My desserts naturally got wilder this summer with the abundance of berries to go along with the sweet-grass, Labrador tea, wintergreen and wild ginger.. I had them oozing out of tartlets and cobblers, in ice cream sandwiches, upside down cakes, crepes, cheesecake, trifle.. However, even in a good year, the thing about the wild berries is that they are often more full of fiber, making for chewy desserts, not to mention small yields and expensive cooking.. But they have a complexity of flavours that make cultivated berries seem sweet and one-dimensional, which in my mind makes them equally well suited for savoury preparations where I generally don’t like too much fruit/sweet.

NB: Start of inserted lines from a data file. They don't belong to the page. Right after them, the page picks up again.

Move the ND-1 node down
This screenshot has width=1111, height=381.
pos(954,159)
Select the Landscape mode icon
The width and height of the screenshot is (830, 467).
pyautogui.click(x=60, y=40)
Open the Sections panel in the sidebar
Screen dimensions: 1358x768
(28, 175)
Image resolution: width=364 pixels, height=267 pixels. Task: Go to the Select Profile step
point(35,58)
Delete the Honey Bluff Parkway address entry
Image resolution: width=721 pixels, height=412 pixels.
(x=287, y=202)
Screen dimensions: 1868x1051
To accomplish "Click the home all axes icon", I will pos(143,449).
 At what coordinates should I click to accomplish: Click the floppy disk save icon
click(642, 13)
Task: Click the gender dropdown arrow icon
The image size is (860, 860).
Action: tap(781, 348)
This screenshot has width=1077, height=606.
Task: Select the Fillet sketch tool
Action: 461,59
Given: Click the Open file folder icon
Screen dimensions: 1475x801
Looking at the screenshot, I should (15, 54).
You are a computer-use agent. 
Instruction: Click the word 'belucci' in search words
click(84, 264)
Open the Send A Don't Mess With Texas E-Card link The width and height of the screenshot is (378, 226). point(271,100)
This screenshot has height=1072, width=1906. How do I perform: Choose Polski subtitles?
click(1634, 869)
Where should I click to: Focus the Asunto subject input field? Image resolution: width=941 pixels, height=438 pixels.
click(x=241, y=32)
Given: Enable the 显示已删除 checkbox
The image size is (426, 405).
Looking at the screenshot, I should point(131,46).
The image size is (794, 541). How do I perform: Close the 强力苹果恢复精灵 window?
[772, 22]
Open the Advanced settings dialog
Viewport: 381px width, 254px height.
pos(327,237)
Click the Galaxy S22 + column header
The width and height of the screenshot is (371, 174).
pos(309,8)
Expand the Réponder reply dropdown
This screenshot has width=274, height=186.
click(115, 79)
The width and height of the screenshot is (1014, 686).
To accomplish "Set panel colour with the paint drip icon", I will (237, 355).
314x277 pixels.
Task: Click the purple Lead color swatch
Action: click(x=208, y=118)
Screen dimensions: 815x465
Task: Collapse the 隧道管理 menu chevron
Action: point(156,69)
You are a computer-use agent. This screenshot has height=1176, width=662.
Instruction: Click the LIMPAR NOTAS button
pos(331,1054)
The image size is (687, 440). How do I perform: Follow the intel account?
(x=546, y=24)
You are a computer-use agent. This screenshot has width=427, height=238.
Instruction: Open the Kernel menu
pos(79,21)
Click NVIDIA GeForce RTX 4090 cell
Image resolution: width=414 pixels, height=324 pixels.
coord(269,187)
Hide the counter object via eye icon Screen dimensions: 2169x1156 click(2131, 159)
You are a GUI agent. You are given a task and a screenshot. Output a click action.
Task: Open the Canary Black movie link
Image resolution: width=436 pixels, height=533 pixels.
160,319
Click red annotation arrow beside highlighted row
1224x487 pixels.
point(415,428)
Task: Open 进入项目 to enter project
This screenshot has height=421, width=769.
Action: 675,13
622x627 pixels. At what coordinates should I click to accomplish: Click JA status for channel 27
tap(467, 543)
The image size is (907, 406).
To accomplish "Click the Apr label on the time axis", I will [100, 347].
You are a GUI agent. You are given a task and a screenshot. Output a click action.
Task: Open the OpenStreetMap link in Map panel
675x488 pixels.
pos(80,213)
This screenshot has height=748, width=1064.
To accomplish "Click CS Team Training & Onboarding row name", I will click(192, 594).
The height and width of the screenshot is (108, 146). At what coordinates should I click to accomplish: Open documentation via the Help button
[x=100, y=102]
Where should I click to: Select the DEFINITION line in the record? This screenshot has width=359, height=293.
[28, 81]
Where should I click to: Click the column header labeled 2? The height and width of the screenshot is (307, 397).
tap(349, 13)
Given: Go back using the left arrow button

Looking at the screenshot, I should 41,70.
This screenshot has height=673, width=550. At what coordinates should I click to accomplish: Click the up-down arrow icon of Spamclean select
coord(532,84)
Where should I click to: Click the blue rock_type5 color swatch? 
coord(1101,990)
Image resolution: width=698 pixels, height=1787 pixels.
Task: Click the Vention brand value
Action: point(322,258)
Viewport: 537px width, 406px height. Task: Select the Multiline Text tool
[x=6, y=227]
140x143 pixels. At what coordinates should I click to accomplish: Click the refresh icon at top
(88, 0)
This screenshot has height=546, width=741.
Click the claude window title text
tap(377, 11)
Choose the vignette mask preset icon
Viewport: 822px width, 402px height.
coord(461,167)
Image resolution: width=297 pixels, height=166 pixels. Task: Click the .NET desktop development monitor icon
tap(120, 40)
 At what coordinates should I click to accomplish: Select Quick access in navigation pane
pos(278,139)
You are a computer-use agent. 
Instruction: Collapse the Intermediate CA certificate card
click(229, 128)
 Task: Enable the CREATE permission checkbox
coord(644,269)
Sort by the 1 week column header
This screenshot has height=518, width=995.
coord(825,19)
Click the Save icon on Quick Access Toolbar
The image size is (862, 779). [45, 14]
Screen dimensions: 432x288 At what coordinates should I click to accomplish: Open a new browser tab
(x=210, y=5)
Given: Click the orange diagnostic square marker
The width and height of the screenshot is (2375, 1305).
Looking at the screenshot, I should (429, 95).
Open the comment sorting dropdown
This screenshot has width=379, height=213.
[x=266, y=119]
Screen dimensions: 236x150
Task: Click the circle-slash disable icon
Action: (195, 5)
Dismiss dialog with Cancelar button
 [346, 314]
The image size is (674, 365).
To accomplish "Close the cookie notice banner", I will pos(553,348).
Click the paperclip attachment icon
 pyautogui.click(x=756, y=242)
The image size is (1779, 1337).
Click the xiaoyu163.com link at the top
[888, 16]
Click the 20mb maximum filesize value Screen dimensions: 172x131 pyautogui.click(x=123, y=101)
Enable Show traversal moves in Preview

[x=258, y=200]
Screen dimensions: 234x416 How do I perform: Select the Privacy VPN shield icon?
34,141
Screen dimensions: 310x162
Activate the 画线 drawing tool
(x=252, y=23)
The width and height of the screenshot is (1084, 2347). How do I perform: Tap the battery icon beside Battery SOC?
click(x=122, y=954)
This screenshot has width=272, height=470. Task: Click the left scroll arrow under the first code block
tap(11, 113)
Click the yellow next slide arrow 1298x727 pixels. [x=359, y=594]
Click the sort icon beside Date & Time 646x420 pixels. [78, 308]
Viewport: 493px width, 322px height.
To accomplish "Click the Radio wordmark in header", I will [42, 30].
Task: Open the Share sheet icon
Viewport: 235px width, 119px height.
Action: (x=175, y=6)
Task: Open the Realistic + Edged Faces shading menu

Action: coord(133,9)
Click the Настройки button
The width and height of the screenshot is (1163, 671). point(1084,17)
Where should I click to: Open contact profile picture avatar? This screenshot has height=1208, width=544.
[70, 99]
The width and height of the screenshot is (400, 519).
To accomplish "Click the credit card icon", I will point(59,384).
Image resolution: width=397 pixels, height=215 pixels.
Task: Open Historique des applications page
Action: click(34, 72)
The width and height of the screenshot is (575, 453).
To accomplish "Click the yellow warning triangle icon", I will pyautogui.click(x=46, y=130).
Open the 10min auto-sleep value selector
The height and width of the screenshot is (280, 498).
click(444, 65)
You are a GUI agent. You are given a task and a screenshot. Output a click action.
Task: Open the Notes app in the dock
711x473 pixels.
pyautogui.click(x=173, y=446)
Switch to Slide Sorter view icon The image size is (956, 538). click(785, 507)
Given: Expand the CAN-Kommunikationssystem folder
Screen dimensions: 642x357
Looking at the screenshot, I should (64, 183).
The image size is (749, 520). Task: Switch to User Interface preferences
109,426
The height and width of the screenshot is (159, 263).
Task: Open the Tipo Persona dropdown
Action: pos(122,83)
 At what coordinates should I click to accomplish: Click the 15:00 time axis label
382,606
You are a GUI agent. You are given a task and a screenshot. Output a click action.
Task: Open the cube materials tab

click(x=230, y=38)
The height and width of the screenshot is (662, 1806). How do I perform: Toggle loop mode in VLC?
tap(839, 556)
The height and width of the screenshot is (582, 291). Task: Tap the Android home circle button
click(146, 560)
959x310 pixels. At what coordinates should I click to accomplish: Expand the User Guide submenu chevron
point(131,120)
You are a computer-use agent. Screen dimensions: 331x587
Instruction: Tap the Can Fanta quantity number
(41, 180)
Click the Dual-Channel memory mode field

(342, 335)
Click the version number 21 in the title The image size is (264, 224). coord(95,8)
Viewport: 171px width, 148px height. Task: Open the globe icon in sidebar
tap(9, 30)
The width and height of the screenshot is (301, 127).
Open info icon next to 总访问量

I really went nuts with them in infusions - in jellies and sauces, as well as in marinades for duck, pintade, ham and venison, alongside the desserts, jams, syrups and granite/sorbets..
Sarsaparilla is another baby that is neat dried. It resembles a fruitier juniper berry, especially the petite salsepareille. Grande salsepareille is reminiscent of the taste in your mouth after a glass of fruity (not tawny) port. Again, both are good infused in sauces for game or to add complexity to another fruit based coulis, marinade, vinaigrette or dessert preparation.
So, here’s one last toast to the berries! Thank you for the berries.
Like with the marine greens, I am sure to forget about them soon as I steadily move into an autumn life that is all wholly, fully all about the shrooms. Mushroom madness is officially underway with hundreds of pounds to process a week now. I know I asked for it; I am happy.
Goodbye berries and greens, hello shrooms.